• [TASK GOAL]: Only the text belongs in the copy: retype each record exactly as it appears.

/---

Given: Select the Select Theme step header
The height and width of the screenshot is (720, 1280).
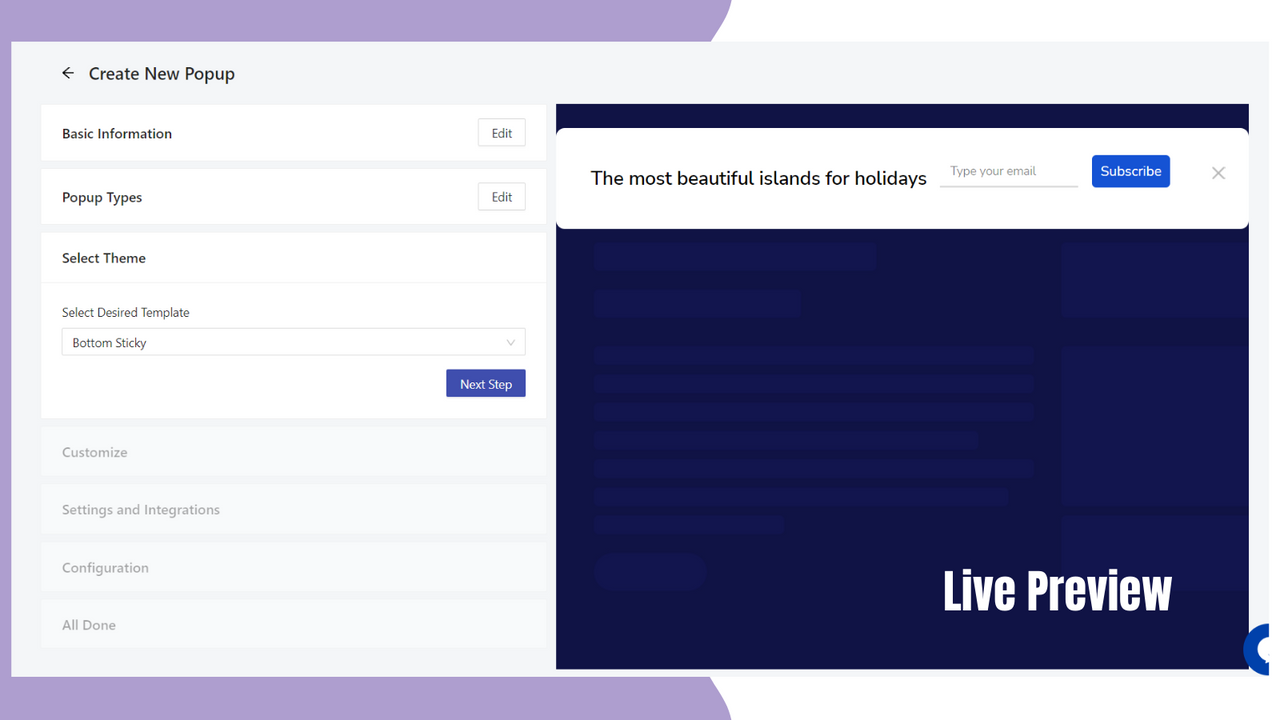Looking at the screenshot, I should 104,257.
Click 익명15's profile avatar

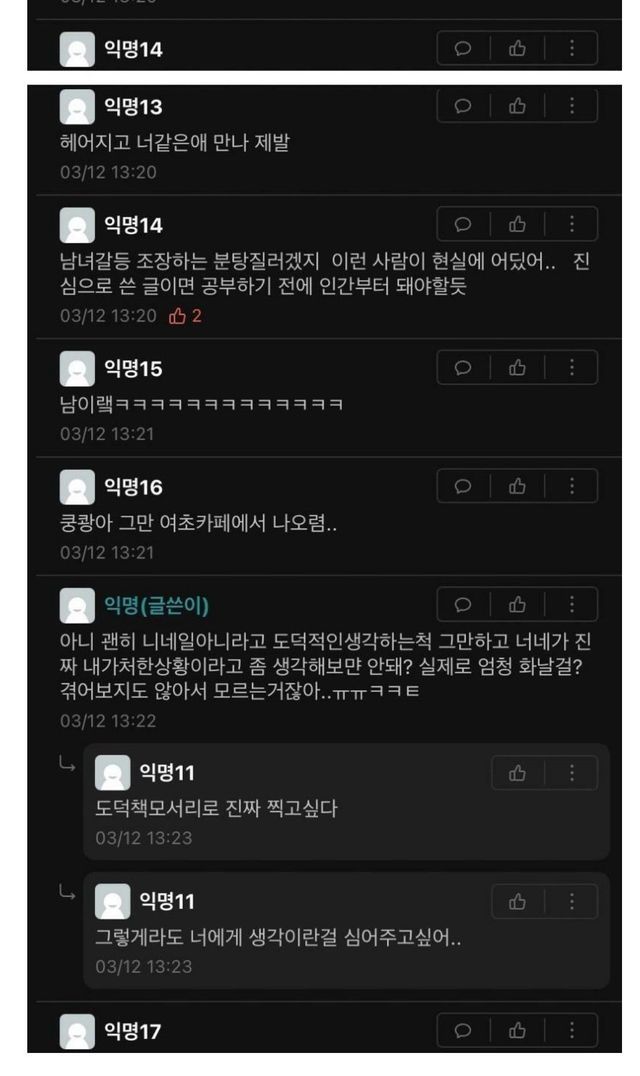(x=77, y=369)
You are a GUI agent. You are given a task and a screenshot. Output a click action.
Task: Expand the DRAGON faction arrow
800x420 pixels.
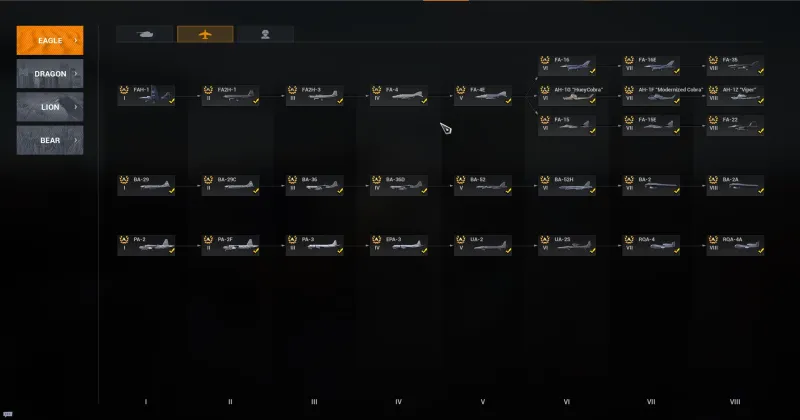[x=76, y=73]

\---

• [SOLVED PROBLEM]:
Given: Select the Select Theme step header
The height and width of the screenshot is (720, 1280).
Looking at the screenshot, I should 104,257.
Click 익명15's profile avatar

(x=77, y=369)
You are a GUI agent. You are given a task and a screenshot. Output a click action.
Task: Expand the DRAGON faction arrow
800x420 pixels.
[x=76, y=73]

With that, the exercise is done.